(Photo: Nicole Disser)

(Photo: Nicole Disser)

Being fanboys of the Brooklyn boy band Bottoms, we caught up with them at their Secret Project Robot home base in Bushwick just before they take off on their European tour. But don’t freak, you still have a chance to catch Jake Dibeler, Simon Leahy, and Michael Prommasit at the Butt magazine party this weekend (appropriately titled Club Butt). For the uninitiated, Bottoms are a gay electro-punk band known for their wild, confrontational draggy shows. Steeped in punk and DIY as well as performance art, these ladies really know how to shake up a static room.

When I arrived at Secret Project Robot, a heavy-eyed Simon Leahy (who you might remember from the notorious NYC Porn Fest, he confirmed: “We didn’t get sued.”) greeted me and poured me a cup of coffee and we sat down at the bar, which looked more like a haphazard kitchen at this hour. Occasional dramatic screams and whinnies issued from the back room. Apparently Jake was helping Michael get into drag gear, something he never does.
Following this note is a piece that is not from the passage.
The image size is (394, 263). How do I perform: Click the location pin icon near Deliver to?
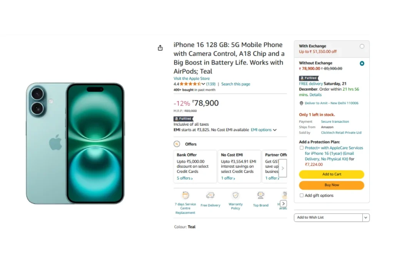click(301, 103)
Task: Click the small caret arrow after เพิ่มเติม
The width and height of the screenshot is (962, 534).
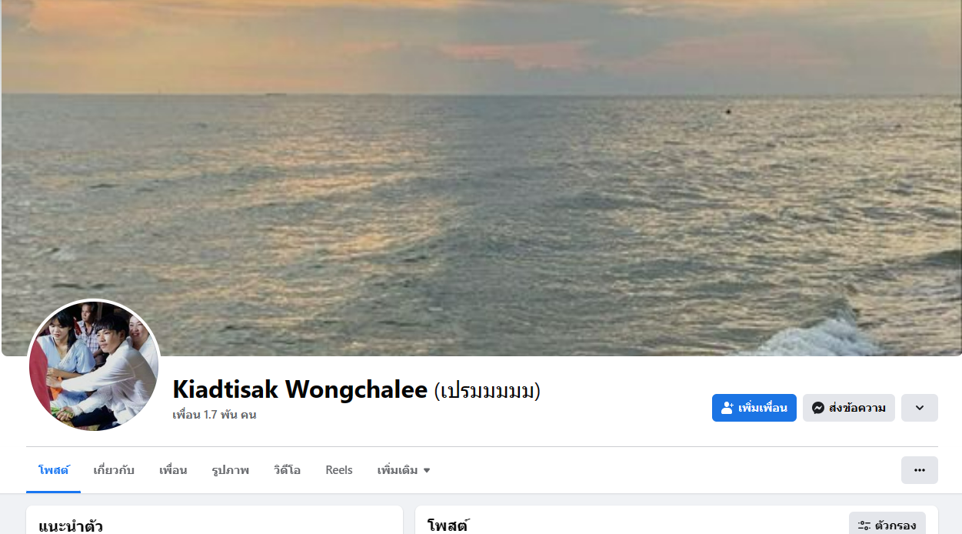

“We usually don’t let him,” Jake explained. “Because Michael just wants to be in a wig. You can’t be in a wig, you have to be 110 percent like a character. We also need someone who’s not in just a shitty wig so we don’t just look like a shitty drag queen band, which we are not.”

This is 100 percent true. Bottoms are not just a gaggle of drag queens doing their worst to make people laugh, the lead singer Jake screams about serious issues facing the gay community (HIV and AIDS, for one and two) as well as body issues and other supremely personal, often chaotic matters. And where Bottoms have an occasional streak of punk nihilism, they’re all about energy and catharsis as well.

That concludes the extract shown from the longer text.